Once you have SLIs set up, you move into your SLOs, which are targets against your SLI.
What is an SLO?
A “Service Level Objective” (SLO) is an internal target that measures how customers use the service.
Service level objectives become the common language that companies use that allows teams to set guardrails and incentives to drive high levels of service reliability.
Today many companies operate in a constantly reactive mode. They're reacting to NPS scores, churn, or incidents. This is an expensive, unsustainable use of time, and resources, let alone the potentially irrecoverable damage to customer satisfaction and the business. SLOs give you the objective language and measure of how to prioritize reliability work for proactive service health.
What is an SLA?
A “Service Level Agreement” (SLA) is a legal agreement between the business and the customer that includes a reliability target and the consequences of failing to meet it.

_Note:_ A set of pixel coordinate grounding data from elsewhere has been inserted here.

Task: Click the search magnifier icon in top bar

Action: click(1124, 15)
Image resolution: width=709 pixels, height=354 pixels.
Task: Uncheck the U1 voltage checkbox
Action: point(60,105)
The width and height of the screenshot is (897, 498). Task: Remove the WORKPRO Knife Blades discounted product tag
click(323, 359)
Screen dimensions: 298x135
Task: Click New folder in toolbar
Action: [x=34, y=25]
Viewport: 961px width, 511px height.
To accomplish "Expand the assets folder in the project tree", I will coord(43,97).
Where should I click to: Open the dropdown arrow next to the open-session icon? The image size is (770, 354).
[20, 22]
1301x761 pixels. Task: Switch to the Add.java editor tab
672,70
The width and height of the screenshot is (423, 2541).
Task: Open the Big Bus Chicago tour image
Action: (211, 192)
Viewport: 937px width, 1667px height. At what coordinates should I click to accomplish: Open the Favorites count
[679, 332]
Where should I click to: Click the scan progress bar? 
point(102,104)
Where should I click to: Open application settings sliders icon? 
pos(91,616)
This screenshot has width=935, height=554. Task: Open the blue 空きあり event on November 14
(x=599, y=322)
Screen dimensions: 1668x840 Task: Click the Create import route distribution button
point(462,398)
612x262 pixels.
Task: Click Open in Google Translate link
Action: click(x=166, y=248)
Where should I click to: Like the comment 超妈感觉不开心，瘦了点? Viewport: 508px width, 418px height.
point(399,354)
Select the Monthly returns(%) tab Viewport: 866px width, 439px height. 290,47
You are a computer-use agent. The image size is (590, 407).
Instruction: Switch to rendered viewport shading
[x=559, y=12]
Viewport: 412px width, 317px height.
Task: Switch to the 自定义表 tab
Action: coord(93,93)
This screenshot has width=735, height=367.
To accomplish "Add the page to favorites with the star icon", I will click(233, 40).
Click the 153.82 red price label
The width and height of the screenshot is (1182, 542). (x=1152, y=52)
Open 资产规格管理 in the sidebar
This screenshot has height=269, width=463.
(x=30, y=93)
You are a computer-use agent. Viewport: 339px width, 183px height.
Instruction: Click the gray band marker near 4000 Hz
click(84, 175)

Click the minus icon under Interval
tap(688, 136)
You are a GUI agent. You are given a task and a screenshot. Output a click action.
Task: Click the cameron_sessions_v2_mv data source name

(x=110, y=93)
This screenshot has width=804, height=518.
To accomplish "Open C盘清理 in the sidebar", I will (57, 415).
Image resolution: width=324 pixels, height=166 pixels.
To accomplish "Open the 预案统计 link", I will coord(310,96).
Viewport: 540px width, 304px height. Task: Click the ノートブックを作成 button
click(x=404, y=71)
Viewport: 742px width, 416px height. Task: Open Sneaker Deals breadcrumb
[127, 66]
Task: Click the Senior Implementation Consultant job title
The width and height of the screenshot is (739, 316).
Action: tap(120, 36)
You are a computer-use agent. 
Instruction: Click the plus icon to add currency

Service level agreements are set by the business rather than engineers, SREs, or ops. After your SLO is breached, you're at risk of breahcing your SLAs. They're the actions that are taken when your agreed upon standard for service fails and often result in financial or contractual consequences.
SLAs vs SLOs vs SLIs
SLAs and SLOs are both reliability metrics based on SLIs. Sometimes you will have both an SLO and an SLA for the same SLI. Both are monitored continuously, usually on a rolling schedule per month or week. That is, it states that some metric must be above some threshold when looking at the last 30 or 7 days. They also each have policies that kick in at certain thresholds to prevent breaches. Despite these similarities, the purpose of each is very different.
Service Level Agreements
A service level agreement (SLA) is a legally binding agreement between an organization and their customers or end users. It guarantees that their service will meet certain agreed-upon reliability standards. These are usually built on simple, objective, and strictly-defined metrics. For example, you can have an SLA that says your service will be online 99.99% of the time. There’s no nuance or debate to this metric: the service is either online or offline.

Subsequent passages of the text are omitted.